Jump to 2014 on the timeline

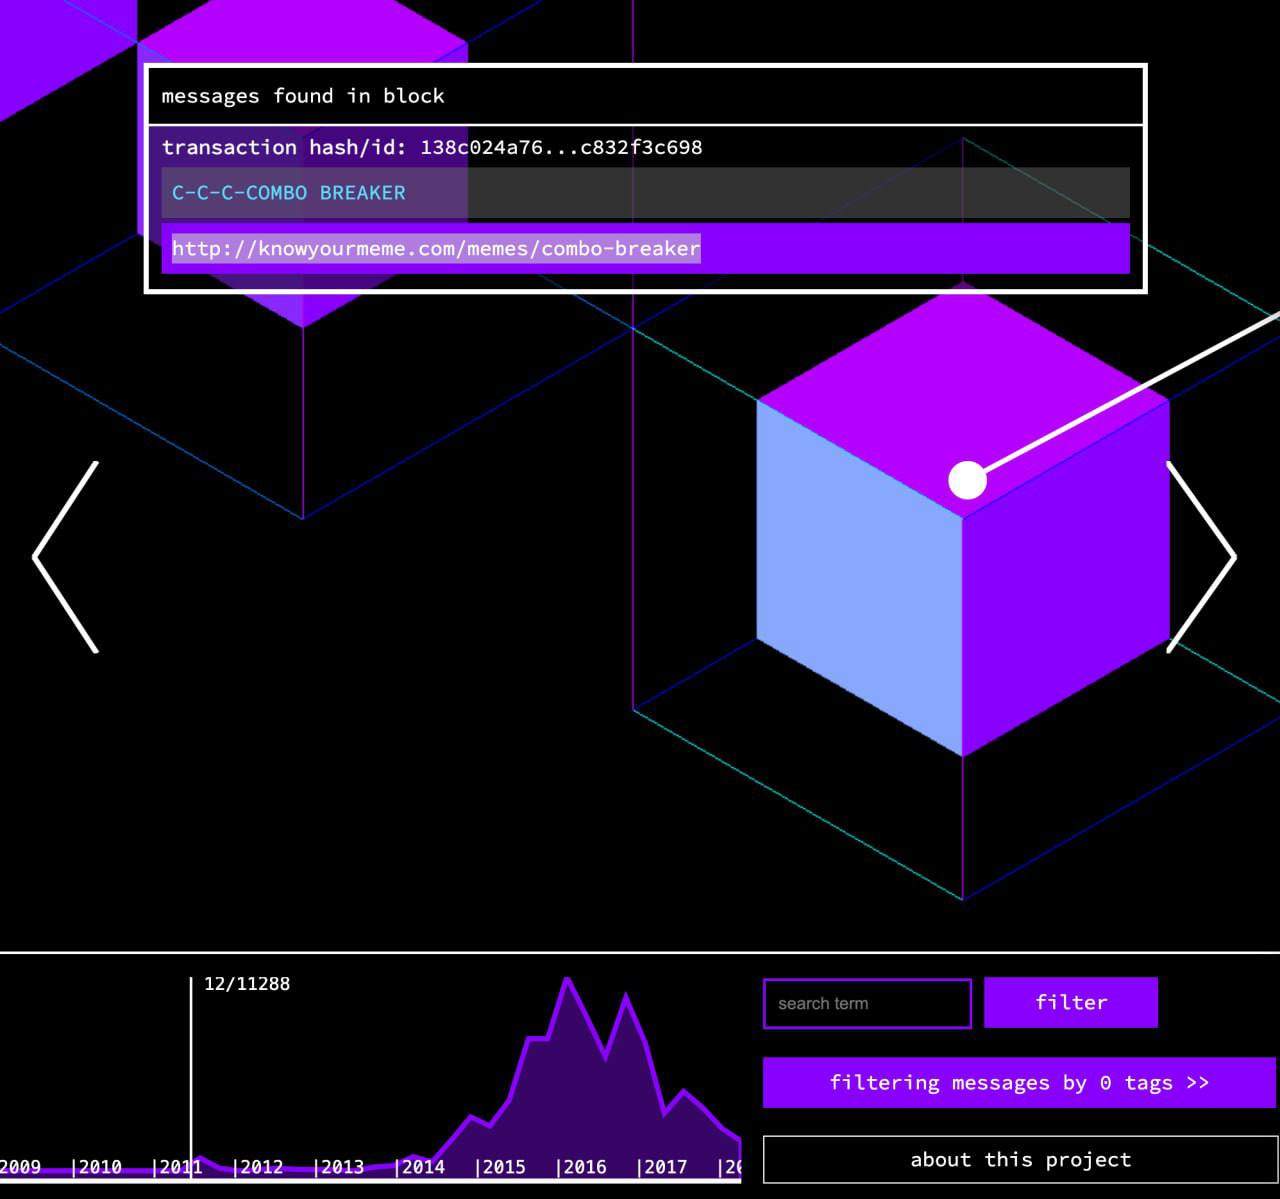click(x=420, y=1167)
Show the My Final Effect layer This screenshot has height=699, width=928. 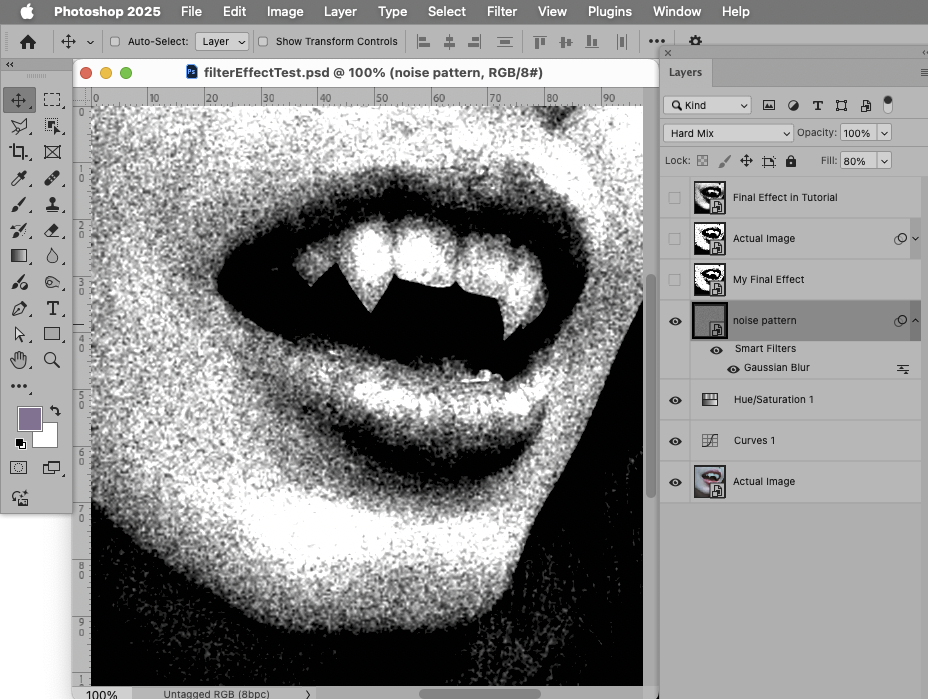point(675,279)
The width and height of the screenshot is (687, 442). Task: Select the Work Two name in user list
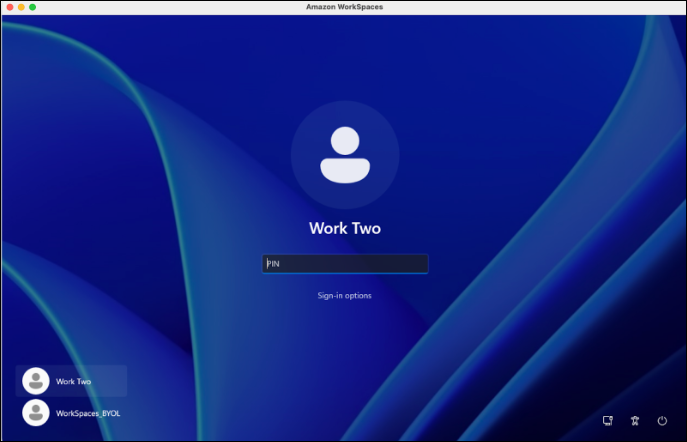pos(73,381)
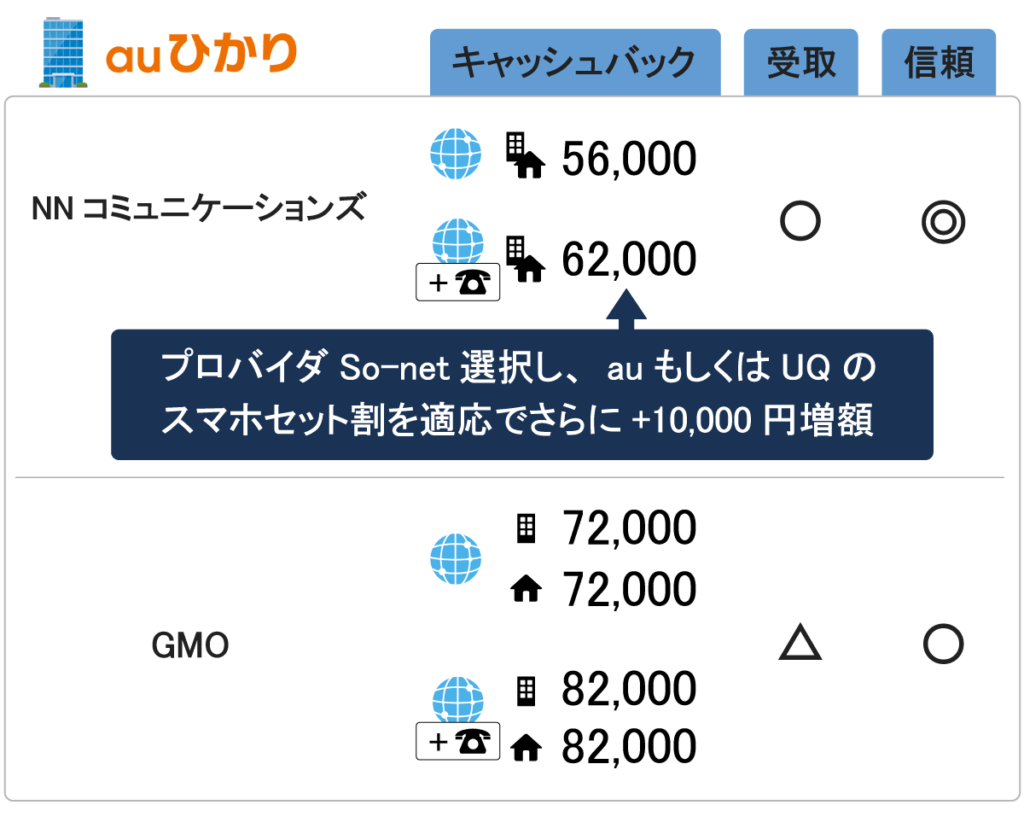Click the building-and-house icon next to 62,000
This screenshot has height=834, width=1024.
526,259
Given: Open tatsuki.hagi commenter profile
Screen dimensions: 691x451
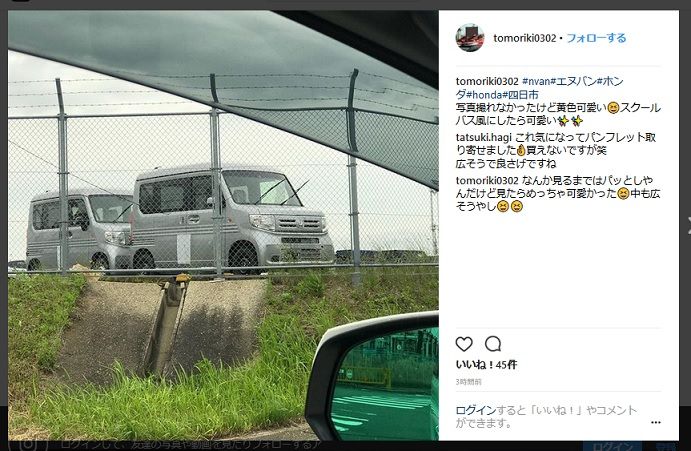Looking at the screenshot, I should [x=483, y=138].
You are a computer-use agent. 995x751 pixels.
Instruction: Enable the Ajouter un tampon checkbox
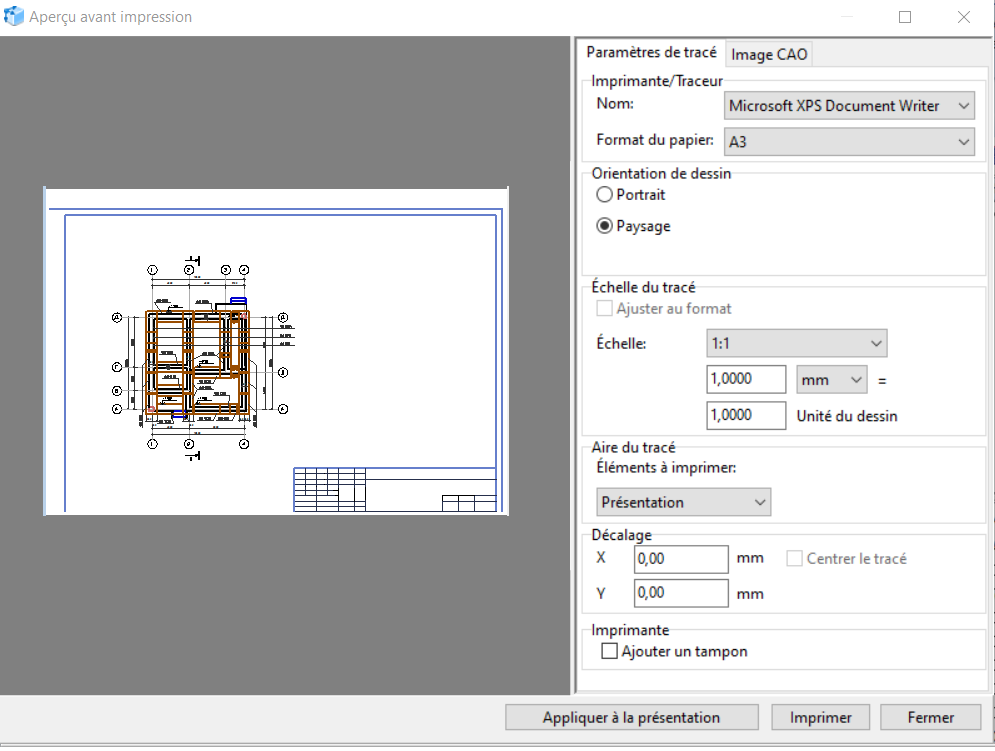point(610,652)

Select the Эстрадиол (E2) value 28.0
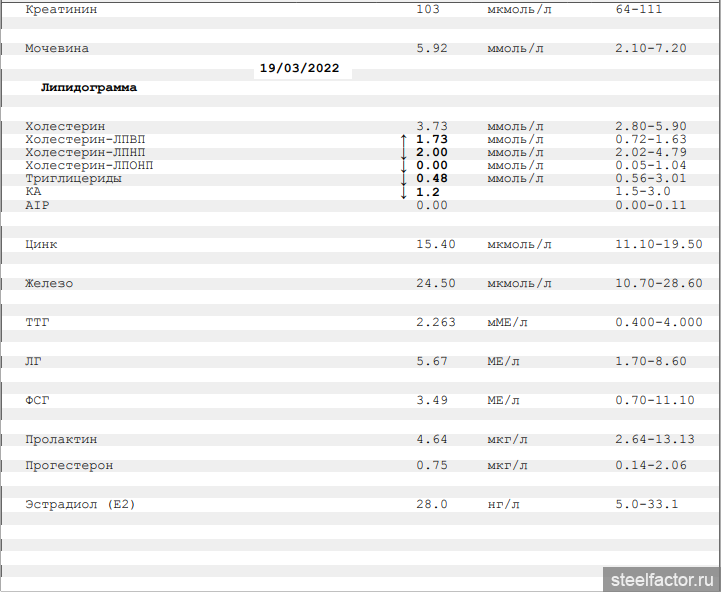coord(431,505)
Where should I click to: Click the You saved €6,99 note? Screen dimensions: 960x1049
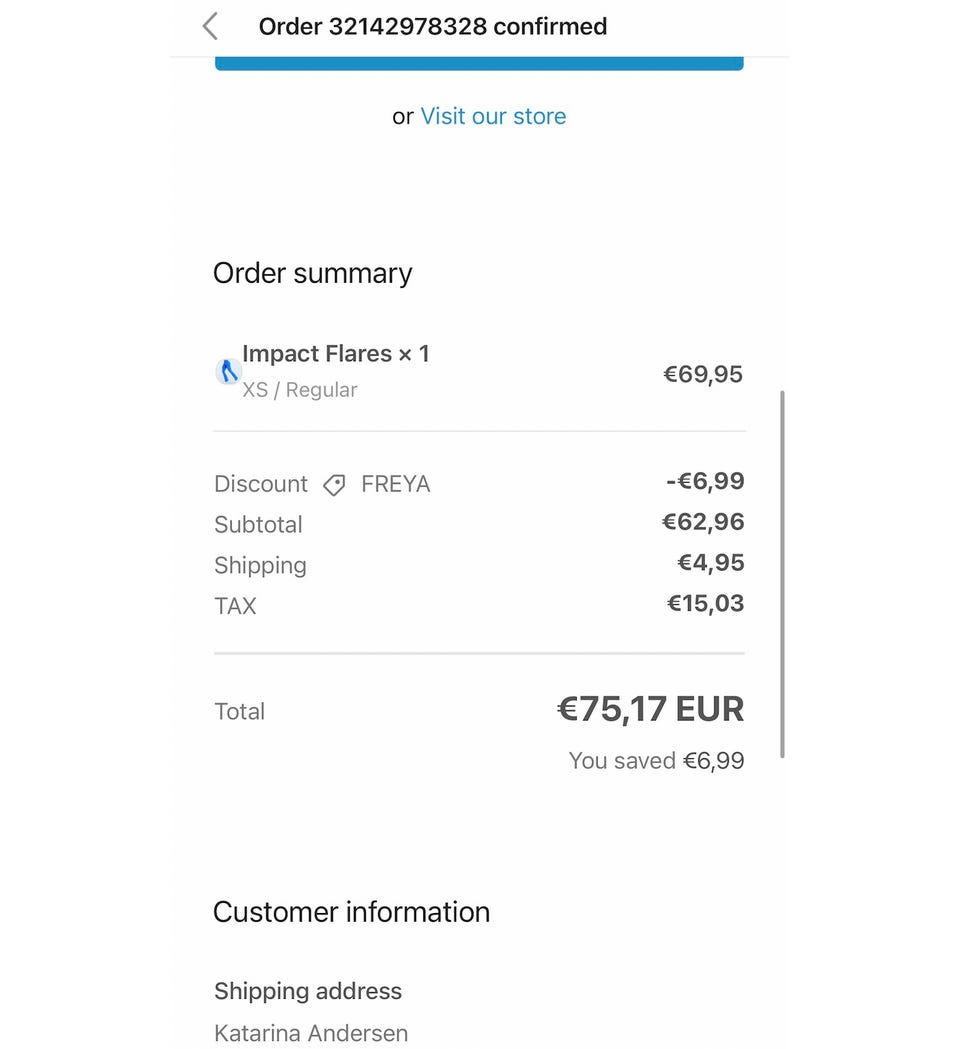pyautogui.click(x=656, y=761)
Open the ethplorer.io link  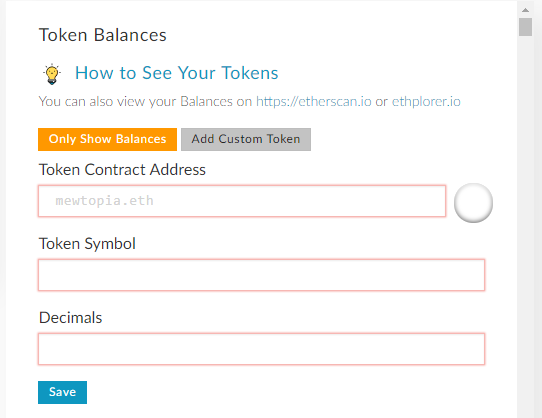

## Problem to work on
Where the line with "Select the Эстрадиол (E2) value 28.0" appears in the entries above, begin there and restate every line to the end word for word, minus the pictures.

## Answer area
Select the Эстрадиол (E2) value 28.0
coord(431,505)
Where should I click to: Click the You saved €6,99 note? Screen dimensions: 960x1049
pyautogui.click(x=656, y=761)
Open the ethplorer.io link  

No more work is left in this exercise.